With the help of awesome transformers library I have trained a multilabel classificator, which predicts topics for comments. I’m using TFDistilBertModel as a layer, wrapped in Keras functional API. So the architecture of a model is following: 2 input layers, then a layer, respawned as such:
distilbert_layer = TFDistilBertModel.from_pretrained(’/path/to/distilbert_model’), then some LSTM and Dense layers. The model is trained, everything is perfect at this time. Now comes the prediction time.
We serve our models on AWS containers, managed by kubernetes. Each time a user wants to generate topic of a new comment, we send a prediction task. To make a prediction I initiate model architecture, including respawning distilbert_layer as described above, then I load model weights, which I saved after training with the help of keras save_weights() function. Now the model is ready to predict.

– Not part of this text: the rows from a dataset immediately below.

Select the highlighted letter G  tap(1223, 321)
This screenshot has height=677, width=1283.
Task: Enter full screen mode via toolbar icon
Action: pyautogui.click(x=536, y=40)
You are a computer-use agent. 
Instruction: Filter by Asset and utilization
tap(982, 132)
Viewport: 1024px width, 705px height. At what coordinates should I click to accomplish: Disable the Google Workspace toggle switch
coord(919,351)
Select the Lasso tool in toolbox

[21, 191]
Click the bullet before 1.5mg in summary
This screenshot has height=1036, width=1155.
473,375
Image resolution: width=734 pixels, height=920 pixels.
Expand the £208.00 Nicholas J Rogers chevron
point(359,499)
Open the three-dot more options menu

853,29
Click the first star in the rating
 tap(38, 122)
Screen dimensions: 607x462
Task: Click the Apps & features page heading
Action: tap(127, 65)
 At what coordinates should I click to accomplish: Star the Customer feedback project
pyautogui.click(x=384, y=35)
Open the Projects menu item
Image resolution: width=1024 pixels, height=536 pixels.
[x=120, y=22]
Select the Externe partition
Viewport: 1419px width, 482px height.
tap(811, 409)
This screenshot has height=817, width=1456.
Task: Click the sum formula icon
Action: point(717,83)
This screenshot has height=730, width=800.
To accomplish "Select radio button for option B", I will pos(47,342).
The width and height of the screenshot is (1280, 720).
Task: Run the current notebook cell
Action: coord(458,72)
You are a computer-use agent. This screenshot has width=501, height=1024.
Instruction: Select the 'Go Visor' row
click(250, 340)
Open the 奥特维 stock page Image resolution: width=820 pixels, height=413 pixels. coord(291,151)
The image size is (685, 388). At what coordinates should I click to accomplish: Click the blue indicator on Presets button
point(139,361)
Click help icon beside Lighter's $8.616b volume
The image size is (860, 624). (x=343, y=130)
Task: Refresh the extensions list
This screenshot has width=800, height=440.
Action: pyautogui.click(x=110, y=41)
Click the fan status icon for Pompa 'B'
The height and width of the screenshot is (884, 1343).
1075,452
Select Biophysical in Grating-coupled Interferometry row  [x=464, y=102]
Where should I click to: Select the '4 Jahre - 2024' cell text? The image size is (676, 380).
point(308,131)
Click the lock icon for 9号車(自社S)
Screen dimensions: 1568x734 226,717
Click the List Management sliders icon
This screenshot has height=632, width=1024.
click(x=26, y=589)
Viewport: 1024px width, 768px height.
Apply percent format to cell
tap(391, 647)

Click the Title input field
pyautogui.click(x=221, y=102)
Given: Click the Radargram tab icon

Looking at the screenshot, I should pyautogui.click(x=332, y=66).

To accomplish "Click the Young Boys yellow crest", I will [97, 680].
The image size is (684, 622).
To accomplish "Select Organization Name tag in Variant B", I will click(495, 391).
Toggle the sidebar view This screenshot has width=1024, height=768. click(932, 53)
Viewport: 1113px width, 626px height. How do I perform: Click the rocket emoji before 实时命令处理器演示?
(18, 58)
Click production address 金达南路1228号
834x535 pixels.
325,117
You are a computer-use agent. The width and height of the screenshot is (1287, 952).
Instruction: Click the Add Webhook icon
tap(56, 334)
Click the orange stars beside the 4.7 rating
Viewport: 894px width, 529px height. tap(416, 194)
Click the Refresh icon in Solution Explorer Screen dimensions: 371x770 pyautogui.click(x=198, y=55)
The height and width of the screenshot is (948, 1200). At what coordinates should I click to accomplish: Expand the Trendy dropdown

Each time a prediction task is sent, it consumes around 600mb of memory, which is not released after prediction. I assume there works a loadbalancer principle, so each time the task can be sent to a different process on the container, which uses different ram, which is why caching the model does not help. RAM quickly gets exhausted, then the worker just freezes and gets rebooted or initiates load of another worker.
Has anyone experienced such issues? Any help is very much appreciated.
I am currently facing the same issue. I deployed a question and answering model on digital ocean server droplet. After sending it a few texts the server stopped running and went down.
My take is ONNX runtime would help; have you tried it? I am converting the model to onnx and redeploying it to see how it would perform.
Please let me know if you have found a solution.
Have you tried asking the question on a kubernetes forum? It doesn’t look like a transformers problem to me. (However, the huggingface people are smart cookies, so they might know anyway I suppose).
Are you hoping to get the system to release the 600mb after use, or do you want to keep the model loaded and persuade the system to use the same loaded model each time?
Have you considered using a smaller model? You could maybe prune the distilBERT model you currently have.
Hi, Yes NLP models tend to use quite a bit of RAM. And maintaining them throughout in RAM is the only way to get fast inference.
You could use our hosted API inference (https://huggingface.co/pricing). This is the exact problem we aim to solve, and we can host your own finetuned model.
If you want to stick to your own hosted solution then:
1- Attempt to stick everything in RAM (get 1 pod per model to prevent loading/unloading issues)
2- You can try to distil your model, use fp16,
onnx_runtime. That requires quite a bit of work and have various caveats.
3- Use a GPU even for inference to batch multiple inferences at once
If you can/want to use our hosted API, you can upload your model on the hub (https://huggingface.co/transformers/model_sharing.html) and then directly use the API
curl -X POST -d 'My sentence' https://api-inference.huggingface.co/models/mymodel
We solve 1. and 3. for you automatically. And we are working hard to get 2. working (but it’s tricky).
Hi Narsil, do the hosted models have cold-start times for when the API is called for the first time after a while?
Hi @RamonMamon ,
Yes, but subscribed users can PIN a model to force it to always be up !